The Right Answer

I don’t often agree with Mark Zuckerberg, but in this case, I do, to the extent he has the courage of his words. The European Union’s Internal Market Commission has fined Meta $1.3 billion for the crime of sending the data its Facebook facility collects on European citizens to servers in the US.

The ruling raises pressure on the US government to complete a deal that would allow Meta and thousands of multinational companies to keep sending such information stateside.
Tech companies have been especially vulnerable to regulatory scrutiny absent such a deal. But most large international companies rely on a relatively free flow of data across the Atlantic….

No, the “pressure” applied is only what Biden and his staff choose to feel. Instead, this would be a good time for Biden and his to act like they care more about what benefits America than about what benefits other polities. The vast majority of those large international companies are, after all, American companies, and the requirement to keep that kind of data on EU servers is nakedly aimed at our companies. Apparently, the Commission thinks that EU companies are unable to compete without anchors tied around our companies’ ankles.

Zuckerberg is on the right track. In addition to appealing the Commission’s order (Meta must stop sending information about European Facebook users to the US and delete data already sent) and fine, he says:

Meta has said in securities filings that if ordered to suspend transfers, it may have to stop offering services in the EU….

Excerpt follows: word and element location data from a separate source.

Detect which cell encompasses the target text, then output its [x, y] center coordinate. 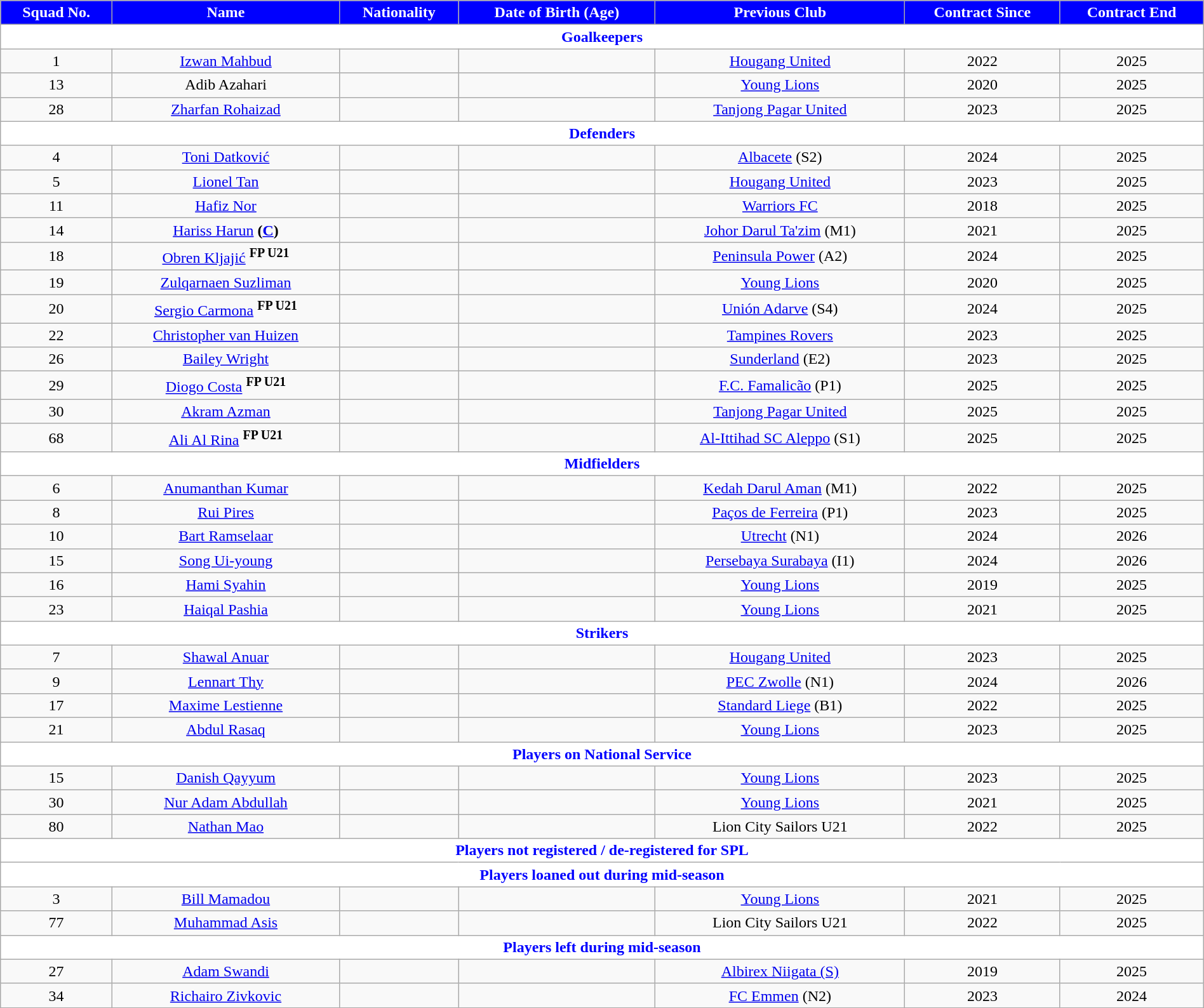
Rui Pires [225, 512]
Obren Kljajić FP U21 [225, 257]
Sergio Carmona FP U21 [225, 309]
Hami Syahin [225, 585]
Adib Azahari [225, 85]
Muhammad Asis [225, 923]
Hafiz Nor [225, 206]
Strikers [602, 633]
Paços de Ferreira (P1) [780, 512]
Bailey Wright [225, 359]
11 [57, 206]
6 [57, 488]
20 [57, 309]
34 [57, 996]
Tampines Rovers [780, 335]
Persebaya Surabaya (I1) [780, 561]
Christopher van Huizen [225, 335]
28 [57, 109]
Bart Ramselaar [225, 537]
Warriors FC [780, 206]
80 [57, 827]
3 [57, 899]
Lennart Thy [225, 681]
Previous Club [780, 13]
Squad No. [57, 13]
Nationality [399, 13]
Date of Birth (Age) [557, 13]
Players not registered / de-registered for SPL [602, 851]
23 [57, 609]
Nathan Mao [225, 827]
Utrecht (N1) [780, 537]
Name [225, 13]
Shawal Anuar [225, 657]
Richairo Zivkovic [225, 996]
Peninsula Power (A2) [780, 257]
Defenders [602, 133]
9 [57, 681]
Sunderland (E2) [780, 359]
Kedah Darul Aman (M1) [780, 488]
Goalkeepers [602, 37]
Akram Azman [225, 411]
Maxime Lestienne [225, 706]
Lionel Tan [225, 182]
Abdul Rasaq [225, 730]
Toni Datković [225, 157]
Albirex Niigata (S) [780, 972]
Players loaned out during mid-season [602, 875]
26 [57, 359]
Players on National Service [602, 754]
Unión Adarve (S4) [780, 309]
Albacete (S2) [780, 157]
Song Ui-young [225, 561]
Nur Adam Abdullah [225, 803]
21 [57, 730]
PEC Zwolle (N1) [780, 681]
Johor Darul Ta'zim (M1) [780, 230]
Danish Qayyum [225, 779]
Al-Ittihad SC Aleppo (S1) [780, 438]
Izwan Mahbud [225, 61]
16 [57, 585]
Zharfan Rohaizad [225, 109]
Players left during mid-season [602, 947]
7 [57, 657]
Midfielders [602, 464]
Hariss Harun (C) [225, 230]
4 [57, 157]
Haiqal Pashia [225, 609]
17 [57, 706]
FC Emmen (N2) [780, 996]
13 [57, 85]
Contract Since [982, 13]
18 [57, 257]
Ali Al Rina FP U21 [225, 438]
22 [57, 335]
10 [57, 537]
2018 [982, 206]
14 [57, 230]
Diogo Costa FP U21 [225, 386]
Anumanthan Kumar [225, 488]
Zulqarnaen Suzliman [225, 283]
5 [57, 182]
1 [57, 61]
27 [57, 972]
8 [57, 512]
Contract End [1132, 13]
29 [57, 386]
Standard Liege (B1) [780, 706]
F.C. Famalicão (P1) [780, 386]
19 [57, 283]
77 [57, 923]
68 [57, 438]
Adam Swandi [225, 972]
Bill Mamadou [225, 899]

All of our transnationals should take that tack. If the EU wants to compete only on the race to regulatory control, it should be left to play by itself. The race to be the most controlling administrative state is one our nation should happily lose.

This is where Biden backstops Zuckerberg. We’re waiting.

And one more, separate, thing. Biden also could backstop all of our transnationals and all of our domestic companies by getting the Federal government out of the business of spying on American citizens and rifling through private papers stored on American soil. On that, the EU has a valid beef.

Another Reason

In an attempt to extort concessions from us and to drive a wedge between us and the Republic of Korea, the People’s Republic of China has banned certain local firms in key information-infrastructure industries from buying computer chips from the American company Micron Technology.

The next two largest chip manufacturers after Micron are the RoK’s Samsung Electronics and SK Hynix, each with chip factories in the PRC. The wedge is the effort to get those two to sell into the PRC in place of Micron.

The RoK, though, along with Samsung and SK Hynix would do well to take the hint from the PRC’s attack on Micron, especially given the near dependence of the RoK on the PRC market. They’re even more exposed to PRC extortion than we are, and what the PRC is attempting against Micron, it can attempt against Samsung and SK Hynix and against the RoK’s overall trade relations with the PRC.

They would be well disposed, as would we, to cut economic ties with the PRC and eliminate that avenue of extortion.